3) Potential cracks in the corporate credit cycle, with higher leverage levels: “Corporate credit vulnerabilities warrant close attention, especially if growth should fall short of our and consensus expectations this year,” the report warns.

4) Pimco appears positive on US housing on better affordability levels (lower mortgage rates). US housing prices are expected to rise by 6 percent over the next couple of years.

5) The world leads, the US lags, says Pimco: “Global PMIs are rebounding, especially in emerging markets, but the US gross domestic product growth could slow further to around 1 percent annualized in the first half of 2020.” It adds that the ”US election could also hold US growth back, especially if progressive high-tax, high-regulation Democratic candidates gain support.”

6) Pimco dubs inflation, “the devil they prefer”: “We believe inflation will remain benign in developed markets, but may pick up as labor markets tighten and fiscal becomes more expansionary. We see major central banks largely on hold,” say Fels and Balls.

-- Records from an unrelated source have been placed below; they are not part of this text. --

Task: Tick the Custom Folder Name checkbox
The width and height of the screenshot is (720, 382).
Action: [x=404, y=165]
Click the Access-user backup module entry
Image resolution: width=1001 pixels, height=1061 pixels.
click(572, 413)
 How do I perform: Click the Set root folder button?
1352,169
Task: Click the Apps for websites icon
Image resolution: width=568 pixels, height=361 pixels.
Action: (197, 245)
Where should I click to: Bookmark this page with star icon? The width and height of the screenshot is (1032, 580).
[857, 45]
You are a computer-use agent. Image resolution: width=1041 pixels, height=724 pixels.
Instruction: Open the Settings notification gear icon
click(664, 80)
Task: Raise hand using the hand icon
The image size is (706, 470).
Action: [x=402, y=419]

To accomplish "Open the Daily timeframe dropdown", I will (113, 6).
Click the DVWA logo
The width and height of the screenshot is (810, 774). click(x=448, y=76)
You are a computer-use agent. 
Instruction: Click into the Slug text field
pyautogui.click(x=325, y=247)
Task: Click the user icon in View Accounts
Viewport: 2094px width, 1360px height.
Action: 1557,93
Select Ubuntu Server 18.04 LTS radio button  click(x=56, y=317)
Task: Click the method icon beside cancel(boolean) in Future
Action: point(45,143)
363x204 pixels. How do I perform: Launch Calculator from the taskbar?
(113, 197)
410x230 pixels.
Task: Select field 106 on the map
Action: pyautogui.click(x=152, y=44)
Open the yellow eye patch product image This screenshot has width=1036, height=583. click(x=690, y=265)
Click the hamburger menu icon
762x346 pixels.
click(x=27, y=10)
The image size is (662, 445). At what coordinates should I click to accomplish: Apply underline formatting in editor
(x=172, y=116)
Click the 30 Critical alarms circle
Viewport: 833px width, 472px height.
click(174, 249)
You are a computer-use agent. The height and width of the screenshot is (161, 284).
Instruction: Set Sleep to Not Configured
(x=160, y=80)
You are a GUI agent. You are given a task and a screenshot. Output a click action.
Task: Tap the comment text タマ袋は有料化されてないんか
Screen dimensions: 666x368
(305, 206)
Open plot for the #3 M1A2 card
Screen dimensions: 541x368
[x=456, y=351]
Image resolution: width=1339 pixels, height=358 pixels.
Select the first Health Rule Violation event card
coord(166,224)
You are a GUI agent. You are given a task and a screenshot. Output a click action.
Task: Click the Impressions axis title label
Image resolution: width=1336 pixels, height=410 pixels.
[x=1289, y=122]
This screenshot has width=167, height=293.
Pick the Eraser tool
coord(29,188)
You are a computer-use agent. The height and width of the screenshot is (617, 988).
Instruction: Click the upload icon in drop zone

7) Dealing with disruption: Pimco holds its secular narrative. “Our expectations of a moderate pickup in global growth could be disrupted by secular factors, including China, aging populations, geopolitics, technology and climate change,” the report points out.

Greece will once again outperform eurozone growth in 2020 as the country eyes an economic expansion rate of 2.8 percent according to the state budget, while Pimco projects the bloc’s growth to come to around 1 percent, after a 1.2 percent rate in 2019 and 1.9 percent in 2018. This is in the context of an average growth of 1-1.5 percent across developed markets, while emerging economies are seen growing between 4.25-5.25 percent.

“We expect euro area growth reaccelerating gradually on the back of an improved global trade environment and ongoing support from monetary and fiscal conditions. Germany in particular should show some recovery following the recent patch of stagnation. Increasing signs of spillover from the manufacturing weakness into the broader labor market, and lingering uncertainty over a fragile trade truce between the US and China, on the other hand, will likely limit the strength of the upswing,” Pimco says.

As for eurozone inflation, it “looks set to remain low. We see some pass-through of recent wage increases into core services inflation. But the rise is likely to be muted, as wage inflation is likely to flatline ahead in an environment of weaker growth, and as corporate pricing is likely to remain cautious in the current uncertain growth environment. Another factor pushing up core inflation will be the lagged effect of the recent currency depreciation on core goods prices, although the relationship between currency changes and core prices looks to have weakened of late. On balance, we see core inflation remaining close to 1 percent,” expects Pimco.

On the bloc’s monetary policy, “we do not expect any new measures from the European Central Bank, which is likely to keep the policy rate at -0.50 percent and continue net asset purchases of 20 billion euros per month through the forecast horizon.”

“If additional easing is needed, the focus will likely be on forward guidance, quantitative easing (QE) and longer-term refinancing operations (LTROs), given increasing concerns about the side effects of deeper negative rates,” the Pimco report notes.